Ellos lo llamaban "conciencia social". Los
tres se conocieron en aquel comedor, al que acudían todos los sábados por la
tarde, cuando aún no habían cumplido los dieciocho años. Entonces repartian manzanas a unos pocos mendigos, los de toda la vida, y algunos desconcertados inmigrantes
recién llegados al nuevo "el dorado" en que se había convertido el país.
Perdieron el contacto con el fin de los estudios, el
inicio del trabajo, y los frenéticos años siguientes. Al parecer "España
iba bien", y ellos también, la "conciencia social" quedó
aparcada en el garaje de su unifamiliar junto al coche alemán.
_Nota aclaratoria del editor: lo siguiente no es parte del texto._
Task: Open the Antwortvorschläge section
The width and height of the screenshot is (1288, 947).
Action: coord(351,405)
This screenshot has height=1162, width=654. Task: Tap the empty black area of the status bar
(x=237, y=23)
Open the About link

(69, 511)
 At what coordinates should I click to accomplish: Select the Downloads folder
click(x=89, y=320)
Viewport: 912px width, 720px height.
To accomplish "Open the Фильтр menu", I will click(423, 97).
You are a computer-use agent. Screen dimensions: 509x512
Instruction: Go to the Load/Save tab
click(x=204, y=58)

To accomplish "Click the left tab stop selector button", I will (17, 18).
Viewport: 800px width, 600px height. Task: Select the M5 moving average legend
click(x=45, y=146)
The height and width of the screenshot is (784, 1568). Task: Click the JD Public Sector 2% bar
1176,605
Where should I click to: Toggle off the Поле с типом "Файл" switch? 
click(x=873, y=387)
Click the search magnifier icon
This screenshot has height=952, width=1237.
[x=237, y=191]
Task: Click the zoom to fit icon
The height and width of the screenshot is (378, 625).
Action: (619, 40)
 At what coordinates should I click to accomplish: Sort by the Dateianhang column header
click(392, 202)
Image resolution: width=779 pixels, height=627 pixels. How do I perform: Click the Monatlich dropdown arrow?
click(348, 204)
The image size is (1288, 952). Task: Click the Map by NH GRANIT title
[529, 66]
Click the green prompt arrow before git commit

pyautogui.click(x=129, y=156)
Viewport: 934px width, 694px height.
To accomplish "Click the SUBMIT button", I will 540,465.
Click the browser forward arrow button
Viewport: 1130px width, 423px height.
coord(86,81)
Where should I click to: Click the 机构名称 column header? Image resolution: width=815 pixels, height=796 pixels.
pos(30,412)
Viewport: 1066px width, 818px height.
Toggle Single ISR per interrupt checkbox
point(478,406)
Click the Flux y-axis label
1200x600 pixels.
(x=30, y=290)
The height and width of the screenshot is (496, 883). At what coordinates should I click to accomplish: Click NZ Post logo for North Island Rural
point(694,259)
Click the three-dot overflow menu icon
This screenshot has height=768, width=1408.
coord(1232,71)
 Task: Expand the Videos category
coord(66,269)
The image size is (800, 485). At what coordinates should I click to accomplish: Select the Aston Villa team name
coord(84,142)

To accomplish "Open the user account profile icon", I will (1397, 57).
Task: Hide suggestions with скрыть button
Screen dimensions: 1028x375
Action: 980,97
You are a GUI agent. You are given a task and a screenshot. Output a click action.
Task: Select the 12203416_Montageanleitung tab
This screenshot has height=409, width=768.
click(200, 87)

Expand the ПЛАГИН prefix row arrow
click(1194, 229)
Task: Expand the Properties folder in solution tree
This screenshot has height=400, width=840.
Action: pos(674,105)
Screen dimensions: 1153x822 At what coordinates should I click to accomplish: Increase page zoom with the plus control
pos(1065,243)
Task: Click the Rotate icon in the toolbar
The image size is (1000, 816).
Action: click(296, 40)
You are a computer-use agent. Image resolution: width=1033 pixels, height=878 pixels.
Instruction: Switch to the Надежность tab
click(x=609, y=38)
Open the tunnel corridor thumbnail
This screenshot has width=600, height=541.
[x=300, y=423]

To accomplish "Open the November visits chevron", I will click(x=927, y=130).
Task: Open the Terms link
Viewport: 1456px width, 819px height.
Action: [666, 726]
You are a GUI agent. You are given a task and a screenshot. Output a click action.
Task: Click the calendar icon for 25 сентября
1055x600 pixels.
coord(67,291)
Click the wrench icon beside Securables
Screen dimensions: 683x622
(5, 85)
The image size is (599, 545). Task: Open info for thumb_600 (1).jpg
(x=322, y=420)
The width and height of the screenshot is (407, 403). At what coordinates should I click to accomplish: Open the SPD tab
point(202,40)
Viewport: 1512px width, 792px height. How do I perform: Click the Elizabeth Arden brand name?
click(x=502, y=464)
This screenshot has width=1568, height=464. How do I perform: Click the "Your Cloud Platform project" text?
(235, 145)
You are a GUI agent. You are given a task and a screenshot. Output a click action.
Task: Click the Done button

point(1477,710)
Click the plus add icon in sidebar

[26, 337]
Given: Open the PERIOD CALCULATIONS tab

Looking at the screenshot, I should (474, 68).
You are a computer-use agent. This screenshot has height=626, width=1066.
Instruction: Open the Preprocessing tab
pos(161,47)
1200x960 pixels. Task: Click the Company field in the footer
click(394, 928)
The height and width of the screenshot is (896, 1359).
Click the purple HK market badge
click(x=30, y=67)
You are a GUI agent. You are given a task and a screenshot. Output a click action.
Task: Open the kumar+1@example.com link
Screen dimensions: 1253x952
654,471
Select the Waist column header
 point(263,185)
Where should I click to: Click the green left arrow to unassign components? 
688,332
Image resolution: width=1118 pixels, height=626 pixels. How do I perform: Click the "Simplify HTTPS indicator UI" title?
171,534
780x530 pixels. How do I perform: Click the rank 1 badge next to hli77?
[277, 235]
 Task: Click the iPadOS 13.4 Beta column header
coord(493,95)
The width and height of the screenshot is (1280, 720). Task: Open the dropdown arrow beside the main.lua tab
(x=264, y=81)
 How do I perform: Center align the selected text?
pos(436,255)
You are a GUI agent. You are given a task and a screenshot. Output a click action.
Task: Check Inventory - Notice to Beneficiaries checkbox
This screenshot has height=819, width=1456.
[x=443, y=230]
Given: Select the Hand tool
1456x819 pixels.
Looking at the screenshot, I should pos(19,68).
Esto cambió en
los últimos meses. Resultaba imposible asistir al bombardeo diario de la
televisión sin intentar hacer algo.
Hoy los tres aparecen en los medios de comunicación.
Los mismos, con las arrugas de los años, el escepticismo y la fatiga
en la mirada. El primero de ellos preside un banco de alimentos, aparece en la
fotografía del diario sonriente junto a sus colaboradores, rodeado de cajas
y paquetes. Al segundo se le ve con las facciones desencajadas,
gritando a la policía, entre periodistas y vecinos que intentan evitar el
desahucio de una angustiada anciana. Al tercero también va con la policía, pero
delante y esposado, sale del registro de su oficina, tras descubrirse que hacía
suyas las subvenciones para indigentes que gestionaba. La manzana podrida.